* **WHAT THIS TASK INVOLVES**
Answer these questions from the passage about the unread novel manuscript:
1. Where was the manuscript finally kept?
2. How long did it stay there?
3. What was the email about?

Begin PASSAGE

In the months that followed, I thought about my novel on occasion, still wrapped in the brown bag from the copy shop, but my baby’s cries and my exhaustion blotted it out. The manuscript resided in a variety of places: on top of my desk, on the floor of my closet, packed in boxes during several moves, and finally, locked in a safe.
That’s right. A safe. And that’s where it remained for five years.
Becoming a mother consumed me. I fell into a hole of sorts and when I emerged I didn’t recognize myself. Was I still a writer? Had I ever been? The novel gathered dust in the safe because I was afraid to read it. If it was terrible, then perhaps I wasn’t a writer after all. Better to keep it safe in the safe. Better to fantasize about its potential.
More time passed, and then one day I got an email about a writer’s conference. As I read about the speakers and panels, I felt a fluttering in my chest. For a brief moment, I worried over the logistics of childcare. Then signed up. Sometimes, you have to leap first and figure out the details later.

End PASSAGE
Begin RECORDED INFORMATION

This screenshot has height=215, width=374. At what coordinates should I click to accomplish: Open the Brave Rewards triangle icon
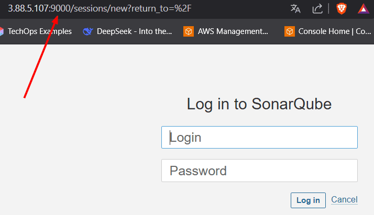pos(364,9)
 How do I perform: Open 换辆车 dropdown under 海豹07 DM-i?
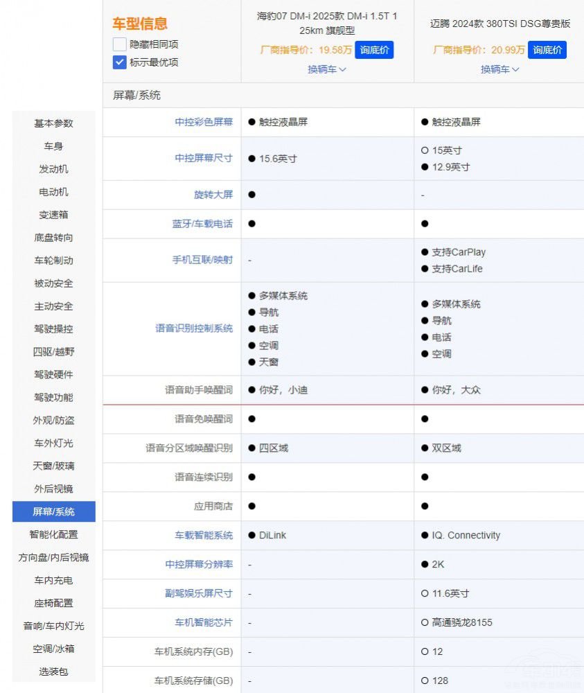click(327, 69)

End RECORDED INFORMATION

* **EXPECTED OUTPUT**
1. Locked in a safe.
2. Five years.
3. A writer's conference.